The flooding simulation included a central command site to coordinate both the cyber and physical responses.

“As the cyber event is unfolding, [cyber responders] are able to zero in on the IP addresses that are waging the attack,” said Maggie Hallbach, vice president for government and education at Verizon. “They are able to isolate those IP addresses and remediate that impact, which then allows them to close the dam and eliminate the root cause of the crisis.”

In another scenario, a trailer carrying unknown chemicals collided with oncoming vehicles while in an underground tunnel, resulting in a chemical spill and a traffic jam. Here, responders used technologies including Squishy Robotics’ deployable sensor arrays, Flyability indoor drones, Wi-Fiber nodes and lighting deployments. The focus was on video and communications that work underground and on autonomous technologies that can navigate an environment without putting first responders in harm’s way, Hallbach said.

“A key theme in several of these scenarios is the focus on keeping first responders out of bad situations," she said. Using ruggedized deployables -- whether cameras with gyroscopes or guided robots -- infrared capabilities and the ability to backhaul video to the command centers ensures responders have real-time situational awareness, Hallback said.

Other OCR scenarios involved an airport crisis, terror attack, gas leak and explosion as well as a wildfire. The objective is less about lessons learned than about first responders’ ability to develop the right playbooks for handling different types of situations.

Technology that stood out to Hauer, now a senior adviser at consulting firm Teneo, included a drone that can fly for 52 minutes, land and automatically change batteries before taking off again – capability that reduces manpower demands.

“It was not all the big technology,” that impressed him, he said. “There were some things that were as simple as a brand-new type of extraction stretcher that has electronics built in that allows [responders] to go into a confined space or in a collapse or rescuing somebody on a mountainside. And the way it’s developed really allows very little space needed, unlike the current stretchers.”

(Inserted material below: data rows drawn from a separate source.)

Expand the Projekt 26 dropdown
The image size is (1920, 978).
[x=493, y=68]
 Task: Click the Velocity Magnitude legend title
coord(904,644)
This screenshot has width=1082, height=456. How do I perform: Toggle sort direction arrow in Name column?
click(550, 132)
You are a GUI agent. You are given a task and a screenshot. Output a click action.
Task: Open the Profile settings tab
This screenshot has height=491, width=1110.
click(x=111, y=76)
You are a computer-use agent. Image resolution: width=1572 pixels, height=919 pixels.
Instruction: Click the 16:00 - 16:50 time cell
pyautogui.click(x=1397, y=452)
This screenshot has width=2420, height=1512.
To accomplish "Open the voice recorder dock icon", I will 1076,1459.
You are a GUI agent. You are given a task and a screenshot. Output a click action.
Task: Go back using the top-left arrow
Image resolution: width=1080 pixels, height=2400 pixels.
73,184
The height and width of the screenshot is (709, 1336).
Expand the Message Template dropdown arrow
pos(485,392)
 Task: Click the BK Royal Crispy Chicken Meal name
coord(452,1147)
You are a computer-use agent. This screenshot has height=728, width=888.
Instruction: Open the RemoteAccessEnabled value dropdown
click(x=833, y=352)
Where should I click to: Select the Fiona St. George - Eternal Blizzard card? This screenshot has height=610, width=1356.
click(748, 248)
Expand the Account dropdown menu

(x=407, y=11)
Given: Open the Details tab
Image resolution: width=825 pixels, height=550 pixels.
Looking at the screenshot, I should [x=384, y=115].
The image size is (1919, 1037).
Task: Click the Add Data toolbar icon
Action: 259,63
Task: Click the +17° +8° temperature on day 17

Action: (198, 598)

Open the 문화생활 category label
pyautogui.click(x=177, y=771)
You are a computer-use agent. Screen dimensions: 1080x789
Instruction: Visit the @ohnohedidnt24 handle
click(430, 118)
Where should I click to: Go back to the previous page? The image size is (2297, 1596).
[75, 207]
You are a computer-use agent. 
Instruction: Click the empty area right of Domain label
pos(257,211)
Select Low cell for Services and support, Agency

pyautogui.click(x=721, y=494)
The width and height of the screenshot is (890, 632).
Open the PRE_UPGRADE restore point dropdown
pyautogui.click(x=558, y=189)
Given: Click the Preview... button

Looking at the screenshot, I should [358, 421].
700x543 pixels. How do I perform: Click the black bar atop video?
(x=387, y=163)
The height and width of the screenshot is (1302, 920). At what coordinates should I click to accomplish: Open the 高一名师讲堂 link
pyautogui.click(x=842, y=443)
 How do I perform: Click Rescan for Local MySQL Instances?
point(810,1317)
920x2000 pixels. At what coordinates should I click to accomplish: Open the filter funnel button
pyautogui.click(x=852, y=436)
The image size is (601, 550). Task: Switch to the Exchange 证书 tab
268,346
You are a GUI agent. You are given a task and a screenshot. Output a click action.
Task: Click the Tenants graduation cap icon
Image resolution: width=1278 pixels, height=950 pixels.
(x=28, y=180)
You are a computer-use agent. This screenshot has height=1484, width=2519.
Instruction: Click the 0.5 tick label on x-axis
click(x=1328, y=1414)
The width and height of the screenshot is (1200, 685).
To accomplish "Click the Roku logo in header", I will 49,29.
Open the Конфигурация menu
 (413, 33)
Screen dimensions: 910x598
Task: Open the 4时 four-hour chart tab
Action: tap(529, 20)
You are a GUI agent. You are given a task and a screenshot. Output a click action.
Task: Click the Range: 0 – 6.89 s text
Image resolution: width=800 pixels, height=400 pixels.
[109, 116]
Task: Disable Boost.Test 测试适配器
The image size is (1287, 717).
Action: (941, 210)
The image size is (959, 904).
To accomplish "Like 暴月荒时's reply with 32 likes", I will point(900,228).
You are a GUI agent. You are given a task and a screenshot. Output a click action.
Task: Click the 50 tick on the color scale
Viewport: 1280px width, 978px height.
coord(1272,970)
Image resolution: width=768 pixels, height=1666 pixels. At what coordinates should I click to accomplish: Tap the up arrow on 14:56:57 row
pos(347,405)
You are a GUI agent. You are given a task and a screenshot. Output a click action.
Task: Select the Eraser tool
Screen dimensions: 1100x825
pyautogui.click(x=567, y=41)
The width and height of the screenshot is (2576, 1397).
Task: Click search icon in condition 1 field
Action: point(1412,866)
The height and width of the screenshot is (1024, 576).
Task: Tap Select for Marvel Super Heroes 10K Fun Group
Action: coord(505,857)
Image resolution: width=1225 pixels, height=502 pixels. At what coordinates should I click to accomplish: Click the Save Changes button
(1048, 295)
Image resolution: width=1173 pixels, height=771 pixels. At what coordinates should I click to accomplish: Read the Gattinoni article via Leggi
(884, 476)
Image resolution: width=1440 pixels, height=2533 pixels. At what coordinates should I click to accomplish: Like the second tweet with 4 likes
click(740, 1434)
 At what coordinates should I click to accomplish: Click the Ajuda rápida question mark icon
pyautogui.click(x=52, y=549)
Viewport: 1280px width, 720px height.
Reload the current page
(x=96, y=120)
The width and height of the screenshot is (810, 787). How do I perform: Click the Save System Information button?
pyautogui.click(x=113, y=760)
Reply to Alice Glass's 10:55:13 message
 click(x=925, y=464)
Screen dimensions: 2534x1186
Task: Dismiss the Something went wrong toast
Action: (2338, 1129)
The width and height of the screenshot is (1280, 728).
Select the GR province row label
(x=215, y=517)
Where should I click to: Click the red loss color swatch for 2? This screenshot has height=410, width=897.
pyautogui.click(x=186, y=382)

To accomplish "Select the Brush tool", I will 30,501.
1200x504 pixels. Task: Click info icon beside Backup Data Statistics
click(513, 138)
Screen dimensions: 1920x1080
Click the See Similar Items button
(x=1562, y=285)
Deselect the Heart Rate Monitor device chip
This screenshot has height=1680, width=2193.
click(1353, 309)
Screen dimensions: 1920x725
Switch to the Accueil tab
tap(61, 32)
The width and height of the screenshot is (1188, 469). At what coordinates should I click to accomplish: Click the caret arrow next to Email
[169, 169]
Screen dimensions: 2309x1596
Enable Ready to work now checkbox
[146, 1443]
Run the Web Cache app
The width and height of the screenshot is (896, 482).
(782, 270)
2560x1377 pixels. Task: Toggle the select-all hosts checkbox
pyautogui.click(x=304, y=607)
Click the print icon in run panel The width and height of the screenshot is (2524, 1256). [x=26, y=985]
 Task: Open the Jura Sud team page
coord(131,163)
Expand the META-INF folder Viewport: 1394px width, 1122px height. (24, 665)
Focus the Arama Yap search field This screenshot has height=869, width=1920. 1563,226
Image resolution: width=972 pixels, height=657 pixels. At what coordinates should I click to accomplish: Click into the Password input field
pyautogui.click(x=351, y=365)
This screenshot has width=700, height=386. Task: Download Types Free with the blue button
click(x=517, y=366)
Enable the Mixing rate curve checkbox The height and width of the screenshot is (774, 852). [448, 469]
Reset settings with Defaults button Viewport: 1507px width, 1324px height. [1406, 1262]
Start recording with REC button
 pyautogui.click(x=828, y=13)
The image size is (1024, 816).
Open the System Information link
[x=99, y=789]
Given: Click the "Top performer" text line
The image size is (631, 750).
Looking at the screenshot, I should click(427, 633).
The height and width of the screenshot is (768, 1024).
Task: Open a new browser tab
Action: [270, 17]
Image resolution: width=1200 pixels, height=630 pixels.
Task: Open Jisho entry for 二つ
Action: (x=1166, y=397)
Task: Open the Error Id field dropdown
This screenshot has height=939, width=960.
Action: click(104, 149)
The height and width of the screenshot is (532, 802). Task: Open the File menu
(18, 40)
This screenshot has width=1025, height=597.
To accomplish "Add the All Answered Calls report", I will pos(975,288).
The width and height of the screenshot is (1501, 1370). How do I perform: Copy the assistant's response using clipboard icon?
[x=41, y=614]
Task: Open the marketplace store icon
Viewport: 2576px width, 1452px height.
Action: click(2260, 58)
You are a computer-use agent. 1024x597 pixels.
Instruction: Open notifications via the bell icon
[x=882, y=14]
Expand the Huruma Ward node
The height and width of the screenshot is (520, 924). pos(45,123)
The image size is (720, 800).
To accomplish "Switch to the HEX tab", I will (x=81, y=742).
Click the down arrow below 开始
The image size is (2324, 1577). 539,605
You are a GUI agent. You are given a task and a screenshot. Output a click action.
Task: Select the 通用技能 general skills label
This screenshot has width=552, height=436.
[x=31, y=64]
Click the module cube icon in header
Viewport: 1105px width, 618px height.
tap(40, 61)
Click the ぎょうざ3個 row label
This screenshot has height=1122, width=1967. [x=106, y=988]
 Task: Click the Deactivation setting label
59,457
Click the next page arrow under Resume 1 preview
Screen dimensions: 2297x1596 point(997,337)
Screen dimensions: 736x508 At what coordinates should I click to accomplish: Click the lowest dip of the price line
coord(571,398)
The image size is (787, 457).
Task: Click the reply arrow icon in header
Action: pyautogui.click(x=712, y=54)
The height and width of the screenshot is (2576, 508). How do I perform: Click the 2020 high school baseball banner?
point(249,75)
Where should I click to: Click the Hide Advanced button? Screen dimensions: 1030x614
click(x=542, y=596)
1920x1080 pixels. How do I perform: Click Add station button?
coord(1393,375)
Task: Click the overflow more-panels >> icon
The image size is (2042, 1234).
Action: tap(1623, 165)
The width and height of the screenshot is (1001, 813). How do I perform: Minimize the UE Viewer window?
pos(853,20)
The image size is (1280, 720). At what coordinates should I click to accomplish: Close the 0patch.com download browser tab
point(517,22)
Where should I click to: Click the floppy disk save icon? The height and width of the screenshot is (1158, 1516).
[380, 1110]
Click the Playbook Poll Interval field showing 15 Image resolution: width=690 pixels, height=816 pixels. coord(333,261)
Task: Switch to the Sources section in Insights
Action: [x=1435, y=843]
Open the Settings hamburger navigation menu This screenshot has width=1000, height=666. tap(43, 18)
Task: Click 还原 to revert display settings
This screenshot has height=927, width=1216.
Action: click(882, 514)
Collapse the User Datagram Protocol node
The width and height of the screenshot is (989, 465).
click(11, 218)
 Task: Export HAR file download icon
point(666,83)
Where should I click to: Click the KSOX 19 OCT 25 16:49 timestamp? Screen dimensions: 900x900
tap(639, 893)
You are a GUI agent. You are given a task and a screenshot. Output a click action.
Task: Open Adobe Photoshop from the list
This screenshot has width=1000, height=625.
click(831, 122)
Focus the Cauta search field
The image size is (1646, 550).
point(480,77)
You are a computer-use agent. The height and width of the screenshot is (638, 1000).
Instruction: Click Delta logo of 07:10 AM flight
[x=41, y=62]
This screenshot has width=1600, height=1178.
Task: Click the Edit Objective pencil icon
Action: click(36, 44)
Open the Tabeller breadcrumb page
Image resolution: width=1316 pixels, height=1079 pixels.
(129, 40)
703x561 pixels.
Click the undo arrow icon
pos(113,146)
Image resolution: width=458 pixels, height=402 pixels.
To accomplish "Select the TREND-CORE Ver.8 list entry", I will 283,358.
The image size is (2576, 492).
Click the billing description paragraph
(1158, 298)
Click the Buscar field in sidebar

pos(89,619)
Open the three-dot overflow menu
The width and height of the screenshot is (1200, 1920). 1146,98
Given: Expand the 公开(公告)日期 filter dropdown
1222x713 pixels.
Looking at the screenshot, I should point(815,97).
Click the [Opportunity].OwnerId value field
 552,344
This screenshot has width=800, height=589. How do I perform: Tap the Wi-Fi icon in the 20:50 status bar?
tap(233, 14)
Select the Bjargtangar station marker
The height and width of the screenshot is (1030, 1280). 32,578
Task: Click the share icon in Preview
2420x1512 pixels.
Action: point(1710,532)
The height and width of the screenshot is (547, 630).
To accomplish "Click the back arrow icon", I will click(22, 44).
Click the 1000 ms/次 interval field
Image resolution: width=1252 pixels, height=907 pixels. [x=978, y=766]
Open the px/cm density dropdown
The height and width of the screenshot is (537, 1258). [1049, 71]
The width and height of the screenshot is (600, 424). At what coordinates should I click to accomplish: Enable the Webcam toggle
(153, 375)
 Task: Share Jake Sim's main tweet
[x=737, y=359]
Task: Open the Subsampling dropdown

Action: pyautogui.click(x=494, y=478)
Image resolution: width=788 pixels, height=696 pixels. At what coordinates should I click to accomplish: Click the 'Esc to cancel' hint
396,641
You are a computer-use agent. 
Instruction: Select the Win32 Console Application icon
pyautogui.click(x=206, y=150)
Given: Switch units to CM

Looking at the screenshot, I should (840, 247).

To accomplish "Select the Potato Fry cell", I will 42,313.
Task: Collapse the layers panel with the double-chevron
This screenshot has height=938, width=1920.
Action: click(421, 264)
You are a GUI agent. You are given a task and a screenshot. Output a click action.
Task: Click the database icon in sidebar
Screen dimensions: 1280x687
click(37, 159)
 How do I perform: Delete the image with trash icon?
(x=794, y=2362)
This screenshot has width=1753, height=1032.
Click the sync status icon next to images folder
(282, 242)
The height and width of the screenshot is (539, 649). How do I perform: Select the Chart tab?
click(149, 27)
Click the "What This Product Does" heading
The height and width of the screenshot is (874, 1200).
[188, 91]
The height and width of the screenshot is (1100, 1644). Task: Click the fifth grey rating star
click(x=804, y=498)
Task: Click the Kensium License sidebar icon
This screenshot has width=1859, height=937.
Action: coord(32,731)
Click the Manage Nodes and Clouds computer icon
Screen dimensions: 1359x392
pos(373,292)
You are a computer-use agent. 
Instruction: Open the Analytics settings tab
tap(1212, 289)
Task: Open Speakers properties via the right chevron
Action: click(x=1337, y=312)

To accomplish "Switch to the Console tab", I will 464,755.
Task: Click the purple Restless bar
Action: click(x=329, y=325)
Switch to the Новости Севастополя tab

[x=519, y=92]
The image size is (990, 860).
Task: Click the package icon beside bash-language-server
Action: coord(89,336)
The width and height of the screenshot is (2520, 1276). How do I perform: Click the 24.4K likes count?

For Hallbach, 5G was the stand-out technology. At last year’s OCR, the technology ran in the facilities, but this year Verizon was able to support 5G in the field across all the simulations, giving participants a chance to evaluate the low latency, high-capacity bandwidth, along with a multitude of devices that were connecting to the radio network.

“I think the thing that’s really becoming real is the ability for 5G and multiaccess edge compute to move the analytics closer to the first responder,” she said.